The Commerce Department’s report on the nation’s gross domestic product (GDP) showed the economy grew at an annual rate of only 1.1 percent in the second quarter, down from 5 percent in the first three months of 2002. In addition, the data included revisions to 2001 that showed the economy contracted last year for three straight quarters, instead of the previously reported one quarter.

The revised data show GDP shrank at annual rates of 0.6 percent in the first three months of last year, 1.6 percent in the second quarter and 0.3 percent in the third quarter. The previously reported figures showed a decline in the third quarter only, and were the basis for Bush administration officials to deny the country was in a recession at all. “It seems quite clear now that our economy maybe never suffered a recession,” Treasury Secretary Paul O’Neill said in March, a view backed by many business spokesmen. “We almost have to look back and call this a recession-ette, rather than a recession,” economist Diane Swonk of Bank One Corp. said earlier this year.

The latest figures indicate that the economic downturn was far deeper, involving contradictions within the economy that could not be papered over with incentives for consumers or the Bush administration’s boom in military spending.

Morgan Stanley chief economist Stephen Roach has put the odds of a double-dip recession at two-thirds. Roach says the business-investment slump is only one aspect of the 1990s speculative boom that has now imploded. “We went through the biggest financial bubble in modern history,” Roach said. “It distorted both business and consumer decision-making.”

The Commerce Department also revised down its estimate of wages and salaries by a staggering $147.6 billion for 2001 and $900 million for 2000. In addition, the government revised down its measure of corporate profits—profits from current production—by $35.5 billion for 2001 and $88.3 billion for 2000. Last week energy giant Exxon Mobil announced a 41 percent drop in second-quarter profits in the latest sign that a rebound in second quarter profits is not being realized.

Meanwhile US corporations continue to shift the burden of the economic crisis to the working class by slashing tens of thousands of jobs. Telecommunications companies continued to eliminate the most positions in July—bringing the total to 186,036 job cuts in 2002 or 23 percent of all job cuts. In addition, 1,750 cuts were announced by Internet companies in July, a 156 percent increase from June.

Lucent Technologies announced plans to cut 7,000 jobs by the end of the year and eliminate another 1,000 jobs through attrition. Avaya, the nation’s biggest maker of office telephone equipment, announced it would cut 2,500 jobs. The company, based in New Jersey, has cut 7,200 positions since last June because of reduced capital spending on phone equipment.
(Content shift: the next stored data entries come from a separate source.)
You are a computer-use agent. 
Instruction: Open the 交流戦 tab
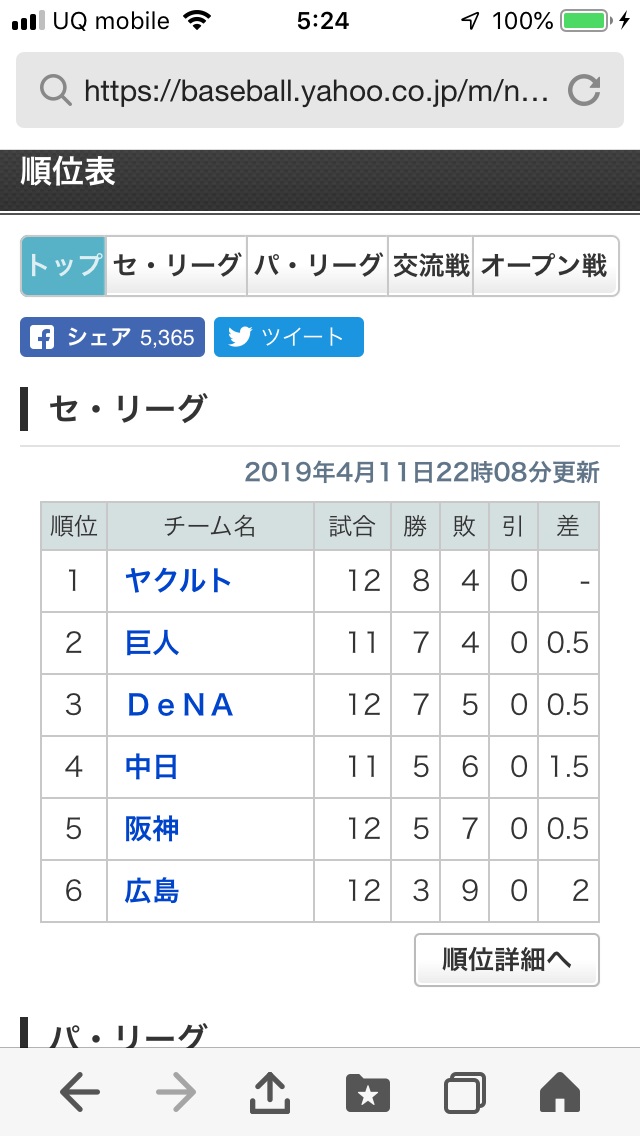click(431, 266)
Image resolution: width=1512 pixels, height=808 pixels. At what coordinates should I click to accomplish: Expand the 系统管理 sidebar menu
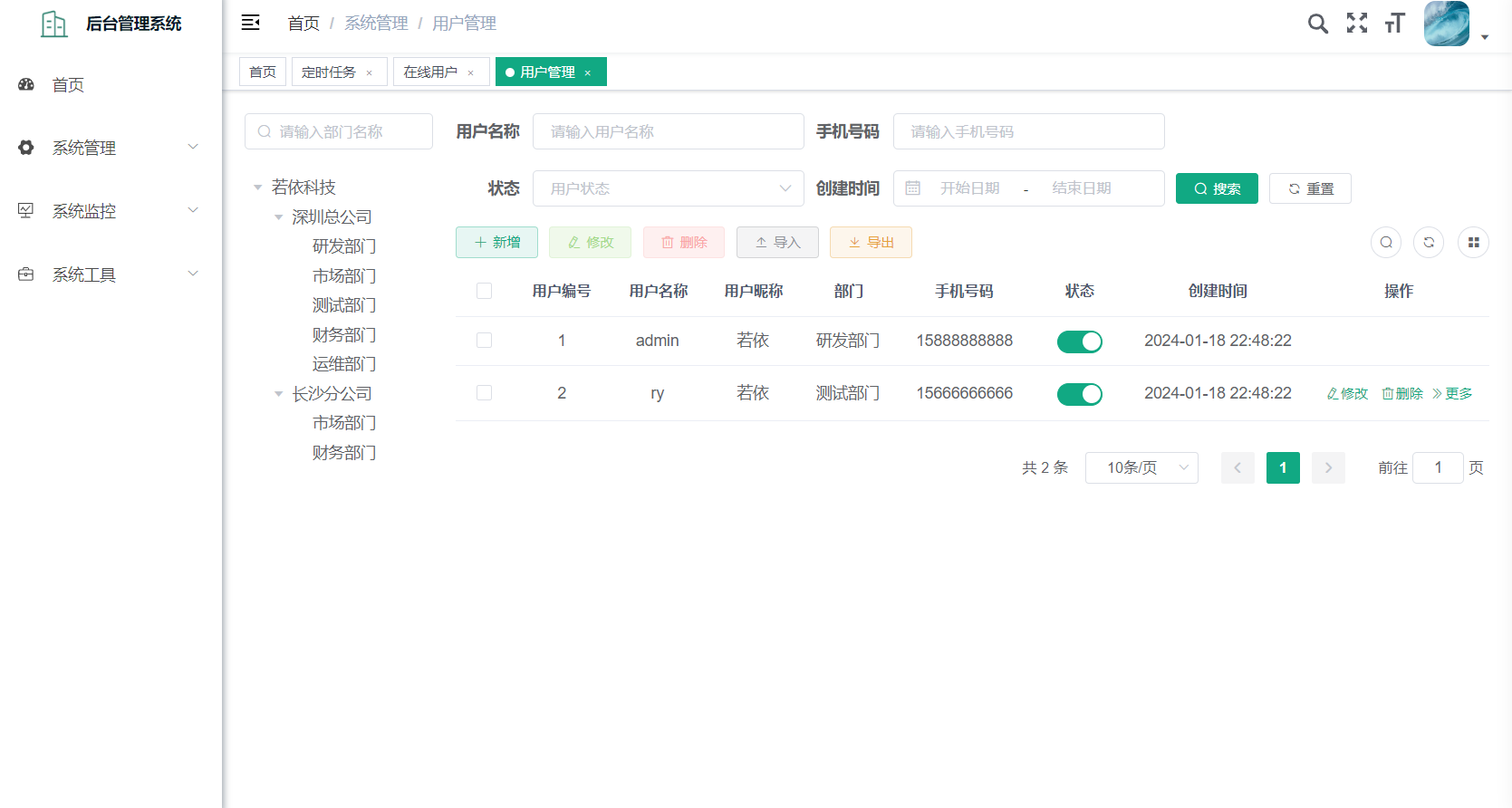(x=109, y=148)
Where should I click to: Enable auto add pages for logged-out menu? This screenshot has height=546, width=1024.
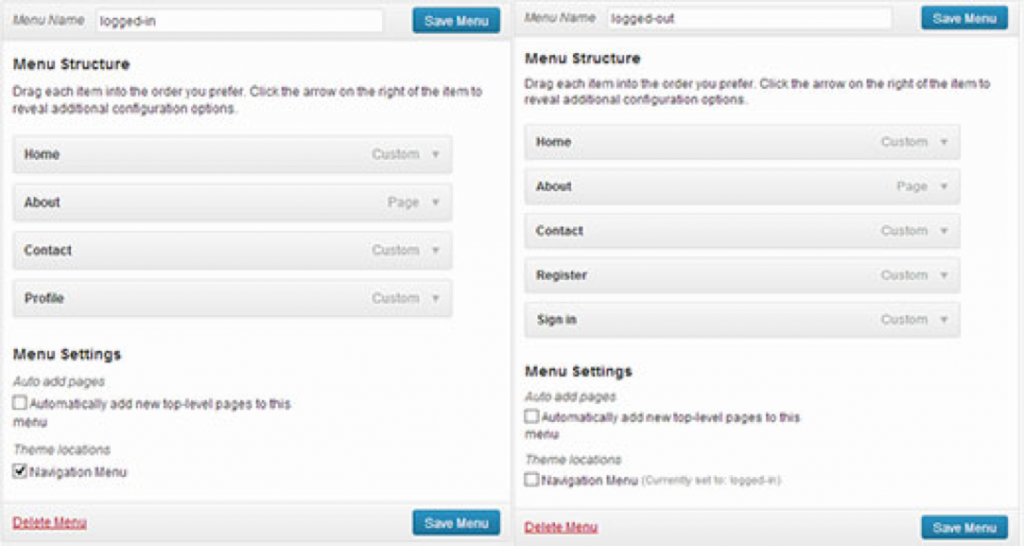click(532, 416)
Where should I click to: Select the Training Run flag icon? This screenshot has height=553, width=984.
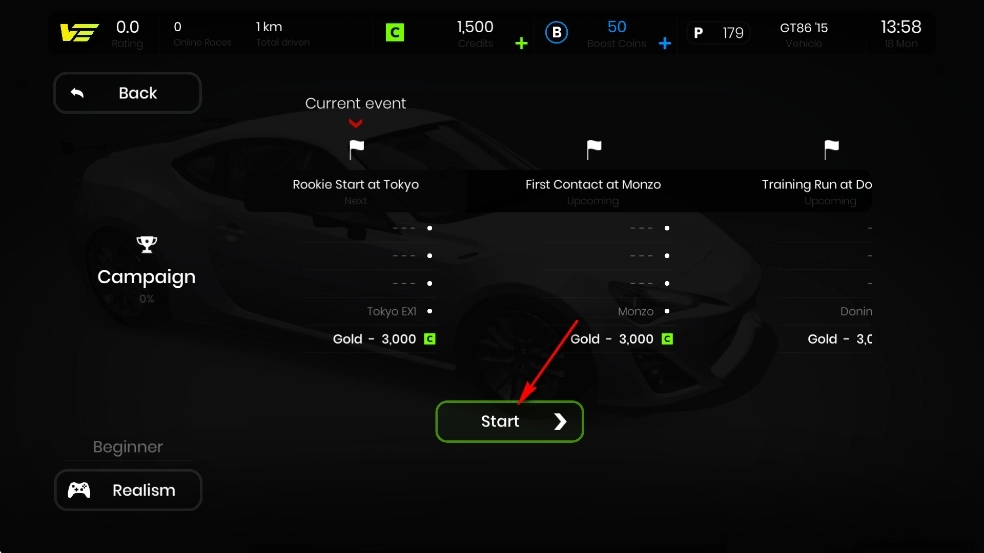(831, 149)
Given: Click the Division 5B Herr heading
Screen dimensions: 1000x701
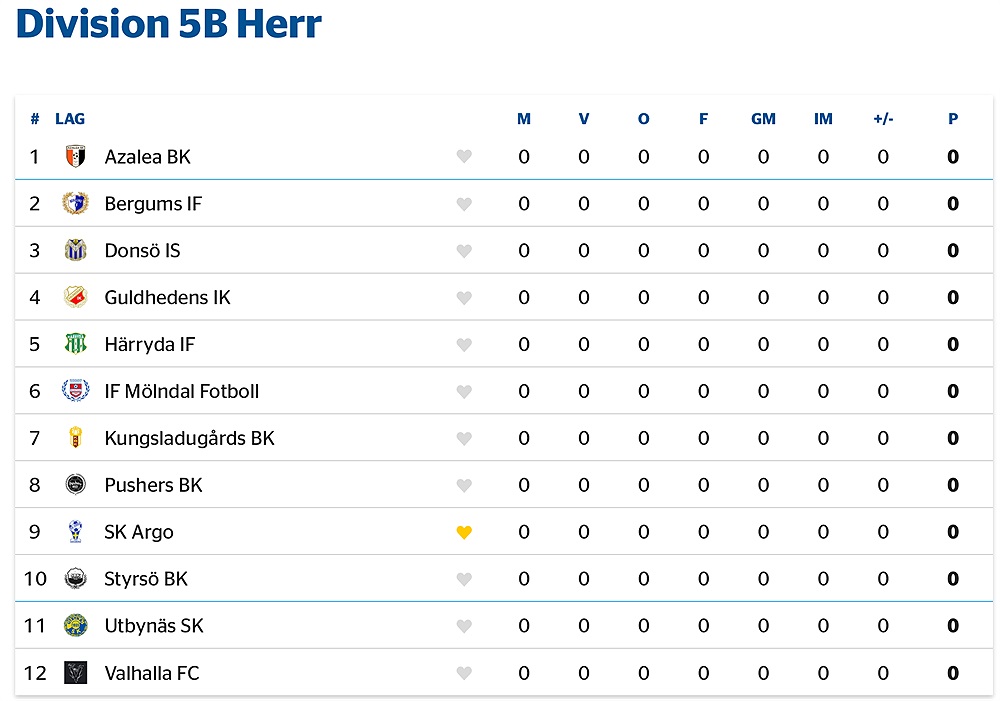Looking at the screenshot, I should coord(169,24).
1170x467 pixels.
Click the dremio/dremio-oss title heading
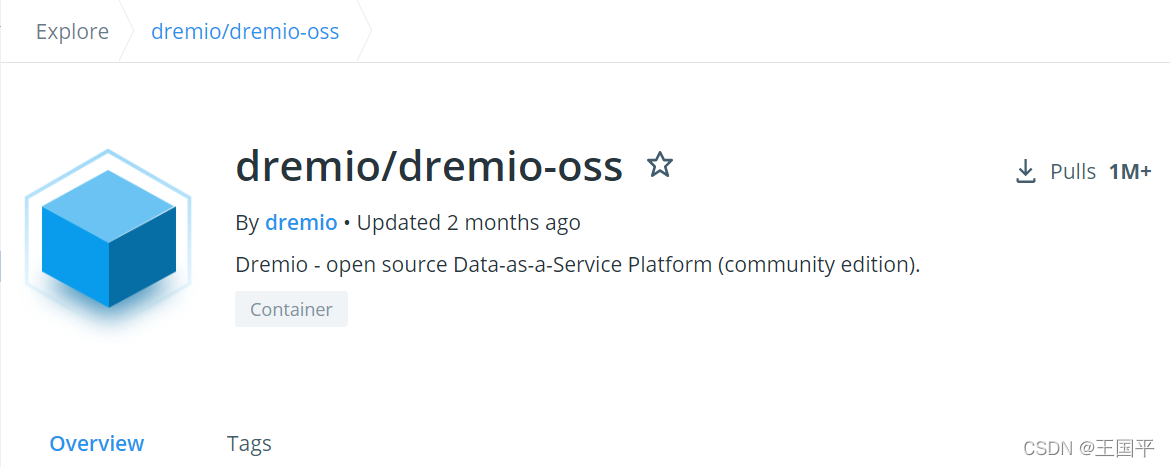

Michigan-based mobile home manufacturer Champion Enterprises announced plans to eliminate 1,500 workers and close seven plants and 64 dealerships. The company has been plagued by a glutted market of mobile homes, produced by a nearly 50 percent decline in the sale of new homes since 1997 and a tripling of the number of homes repossessed because of nonpayment by their owners.

In an effort to avoid bankruptcy Cablevision Systems, the biggest cable television company in New York City, announced it is eliminating 1,500 jobs. The company, which has seen the value of its stock decline from $55 a share last year to $6.60 now, also said it would close 26 of its 43 Wiz consumer electronic stores and try to sell off its Clearview Cinema chain of movie theaters.

Because of the continuing stock slump Charles Schwab, the nation’s largest discount brokerage firm, is reportedly planning to eliminate 1,000 or more jobs. The San Francisco-based company already reduced its workforce by 27 percent, or 7,200 jobs, since it peaked at 26,300 employees at the end of 2000. In addition, investment banker Morgan Stanley announced it was cutting 150 jobs.

Credit card issuer Providian Financial will close three offices and cut 1,300 jobs. The company, which has been hit by big losses because of consumer defaults, has cut its workforce by nearly half since last October.

Other recent layoff announcements over the last two weeks include: papermaker MeadWestvaco (550 jobs); Weyerhauser lumber and paper (142 jobs); Caterpillar (200 jobs); Flextronics (527 jobs); energy trader Williams (100 jobs); and Alcoa (377).